Comment 10 Buovjaga 2023-10-21 04:01:04 UTC
(In reply to Ken Parker from comment #9)
> We at OpenText have a product, WebReports, with thousands of users producing
> thousands of these documents per day. We would really appreciate anything
> that could be done to move this issue up the priority list.

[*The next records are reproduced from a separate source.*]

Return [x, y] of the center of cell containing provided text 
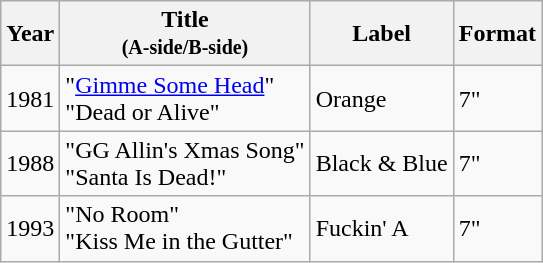
Fuckin' A [382, 228]
"No Room""Kiss Me in the Gutter" [185, 228]
Orange [382, 98]
Year [30, 34]
Label [382, 34]
Title (A-side/B-side) [185, 34]
"Gimme Some Head""Dead or Alive" [185, 98]
"GG Allin's Xmas Song""Santa Is Dead!" [185, 164]
1993 [30, 228]
1981 [30, 98]
Format [497, 34]
1988 [30, 164]
Black & Blue [382, 164]
Output the [X, Y] coordinate of the center of the cell containing the given text.  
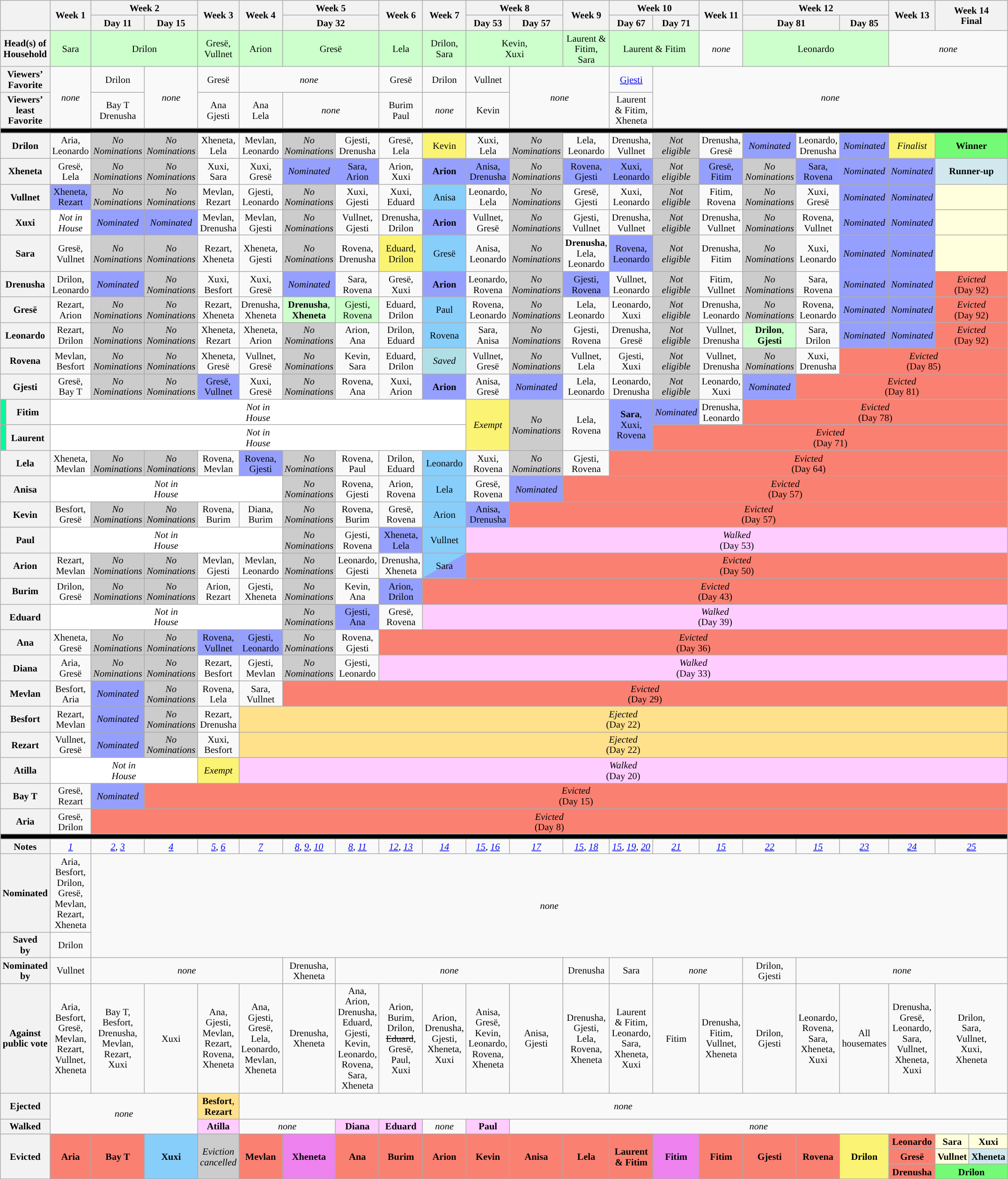
24 [912, 846]
Fitim,Vullnet [721, 284]
Evicted(Day 71) [831, 437]
Week 2 [145, 7]
Evicted(Day 81) [902, 387]
Ana,Arion,Drenusha,Eduard,Gjesti,Kevin,Leonardo,Rovena,Sara,Xheneta [358, 1038]
Walked (Day 53) [737, 540]
Gresë,Fitim [721, 171]
Besfort,Gresë [71, 514]
Rovena,Drenusha [358, 253]
Sara,Arion [358, 171]
15, 16 [488, 846]
Week 10 [655, 7]
Rezart,Drilon [71, 335]
Drenusha,Fitim,Vullnet,Xheneta [721, 1038]
Drilon,Gresë [71, 591]
Evictioncancelled [218, 1156]
Walked (Day 39) [715, 617]
Notes [25, 846]
Runner-up [972, 171]
Kevin,Xuxi [515, 49]
22 [770, 846]
Day 81 [791, 22]
Saved [445, 361]
Gresë,Xuxi [401, 284]
Drilon,Leonardo [71, 284]
Week 4 [260, 15]
Arion,Drenusha,Gjesti,Xheneta,Xuxi [445, 1038]
Walked (Day 33) [693, 668]
Sara,Drilon [818, 335]
Anisa,Gjesti [537, 1038]
Evicted(Day 36) [693, 642]
23 [864, 846]
Drenusha,Fitim [721, 253]
Leonardo,Rovena,Sara,Xheneta,Xuxi [818, 1038]
Gresë,Rezart [71, 796]
Gresë,Drilon [71, 821]
8, 11 [358, 846]
Evicted(Day 8) [550, 821]
Arion,Ana [358, 335]
Day 11 [118, 22]
Rovena,Ana [358, 387]
5, 6 [218, 846]
Finalist [912, 145]
Arion,Rezart [218, 591]
Laurent & Fitim,Sara [586, 49]
Aria,Besfort,Gresë,Mevlan,Rezart,Vullnet,Xheneta [71, 1038]
Xuxi,Lela [488, 145]
Drilon,Sara [445, 49]
Arion,Burim,Drilon,Eduard,Gresë,Paul,Xuxi [401, 1038]
Sara,Xuxi,Rovena [631, 424]
Day 57 [537, 22]
Week 8 [515, 7]
Arion,Rovena [401, 489]
Laurent & Fitim,Leonardo,Sara,Xheneta,Xuxi [631, 1038]
Aria,Gresë [71, 668]
Ana,Gjesti,Mevlan,Rezart,Rovena,Xheneta [218, 1038]
Lela,Rovena [586, 424]
Week 13 [912, 15]
Aria,Besfort,Drilon,Gresë,Mevlan,Rezart,Xheneta [71, 892]
Evicted(Day 29) [645, 694]
Drenusha,Drilon [401, 222]
Week 7 [445, 15]
Arion,Xuxi [401, 171]
Vullnet,Lela [586, 361]
Drenusha,Gjesti,Lela,Rovena,Xheneta [586, 1038]
Leonardo,Rovena [488, 284]
Day 32 [331, 22]
Laurent [28, 437]
Walked [25, 1126]
Xuxi,Rovena [488, 464]
Rezart,Arion [71, 310]
15, 18 [586, 846]
4 [171, 846]
Day 15 [171, 22]
Laurent & Fitim,Xheneta [631, 110]
Rovena,Paul [358, 464]
Gjesti,Xheneta [260, 591]
Rezart [25, 744]
Week 9 [586, 15]
AnaGjesti [218, 110]
Xuxi,Drenusha [818, 361]
Viewers’Favorite [25, 80]
Aria,Leonardo [71, 145]
Week 11 [721, 15]
Week 14Final [972, 15]
Day 53 [488, 22]
Winner [972, 145]
Drenusha,Gresë,Leonardo,Sara,Vullnet,Xheneta,Xuxi [912, 1038]
Evicted(Day 78) [876, 412]
Xheneta,Gjesti [260, 253]
Kevin,Sara [358, 361]
Bay T,Besfort,Drenusha,Mevlan,Rezart,Xuxi [118, 1038]
15, 19, 20 [631, 846]
Vullnet,Gjesti [358, 222]
Xheneta,Arion [260, 335]
Besfort [25, 719]
Mevlan,Drenusha [218, 222]
Week 12 [816, 7]
Besfort,Rezart [218, 1106]
Week 3 [218, 15]
Head(s) ofHousehold [25, 49]
Mevlan,Rezart [218, 197]
Xuxi,Sara [218, 171]
Anisa,Leonardo [488, 253]
Day 85 [864, 22]
7 [260, 846]
Evicted(Day 64) [809, 464]
Sara,Vullnet [260, 694]
Week 1 [71, 15]
Allhousemates [864, 1038]
Arion,Drilon [401, 591]
Drenusha,Lela,Leonardo [586, 253]
Diana,Burim [260, 514]
BurimPaul [401, 110]
Xuxi,Arion [401, 387]
21 [676, 846]
Day 71 [676, 22]
Anisa,Gresë [488, 387]
Fitim,Rovena [721, 197]
Rezart,Besfort [218, 668]
2, 3 [118, 846]
Againstpublic vote [25, 1038]
1 [71, 846]
Gresë,Gjesti [586, 197]
Gjesti,Ana [358, 617]
Viewers’ leastFavorite [25, 110]
Sara,Anisa [488, 335]
Ejected [25, 1106]
Mevlan,Besfort [71, 361]
Rovena,Lela [218, 694]
17 [537, 846]
8, 9, 10 [309, 846]
Week 5 [331, 7]
Evicted(Day 15) [576, 796]
Gjesti,Vullnet [586, 222]
Gresë,Bay T [71, 387]
25 [972, 846]
Gjesti,Mevlan [260, 668]
Evicted [25, 1156]
Bay TDrenusha [118, 110]
Kevin,Ana [358, 591]
AnaLela [260, 110]
Savedby [25, 945]
Ana,Gjesti,Gresë,Lela,Leonardo,Mevlan,Xheneta [260, 1038]
Leonardo,Lela [488, 197]
Nominatedby [25, 970]
14 [445, 846]
Xuxi,Eduard [401, 197]
Evicted(Day 85) [924, 361]
Vullnet,Leonardo [631, 284]
Day 67 [631, 22]
Besfort,Aria [71, 694]
Gjesti,Xuxi [631, 361]
Rovena,Mevlan [218, 464]
Xuxi,Gjesti [358, 197]
Leonardo,Gjesti [358, 566]
12, 13 [401, 846]
Xheneta,Mevlan [71, 464]
Evicted(Day 43) [715, 591]
Week 6 [401, 15]
Gjesti,Drenusha [358, 145]
Evicted(Day 50) [737, 566]
Walked (Day 20) [623, 771]
Rezart,Drenusha [218, 719]
Anisa,Gresë,Kevin,Leonardo,Rovena,Xheneta [488, 1038]
Drilon,Sara,Vullnet,Xuxi,Xheneta [972, 1038]
Pinpoint the cell where the given text exists, returning its (X, Y) midpoint coordinate. 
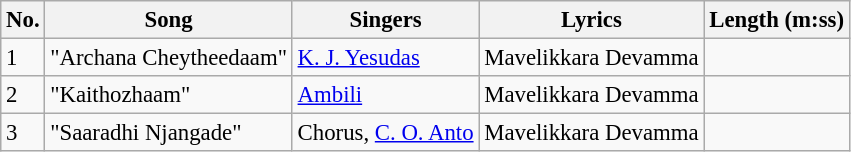
K. J. Yesudas (386, 58)
3 (23, 133)
2 (23, 95)
"Archana Cheytheedaam" (168, 58)
Song (168, 20)
Ambili (386, 95)
1 (23, 58)
"Saaradhi Njangade" (168, 133)
No. (23, 20)
Length (m:ss) (776, 20)
Lyrics (592, 20)
Singers (386, 20)
Chorus, C. O. Anto (386, 133)
"Kaithozhaam" (168, 95)
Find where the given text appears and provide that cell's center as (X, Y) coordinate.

https://www.libreoffice.org/get-help/professional-support/
Comment 11 Justin L 2023-10-23 12:12:33 UTC
Following comment 4's instructions opens up to an empty page. I expect that it fails everything EXCEPT accepting this as a legitimate document. So likely the styles, the settings, the header/footer, and the document itself are completely ignored. Thus it probably is not much different than opening Writer and assigning a file name, which isn't very helpful. To test this theory, I'd suggest adding some SAL_DEBUG statements in writerfilter...DomainMapper.cxx in some properties that exist in styles like 
    <w:spacing w:after="200" w:line="276" w:lineRule="auto"/>
and see if ANYTHING from the XML is loading.

Since likely the XML is completely ignored as unknown, the key to solving this should be to parse the added pkg:part XML commands and use that to direct the rest of the XML parsing into the correct "buckets" of document, styles, settings, header/footer etc.

That would involve diving into the nasty /writerfilter/source/ooxml/model.xml and related functions in OOXMLFastContext files.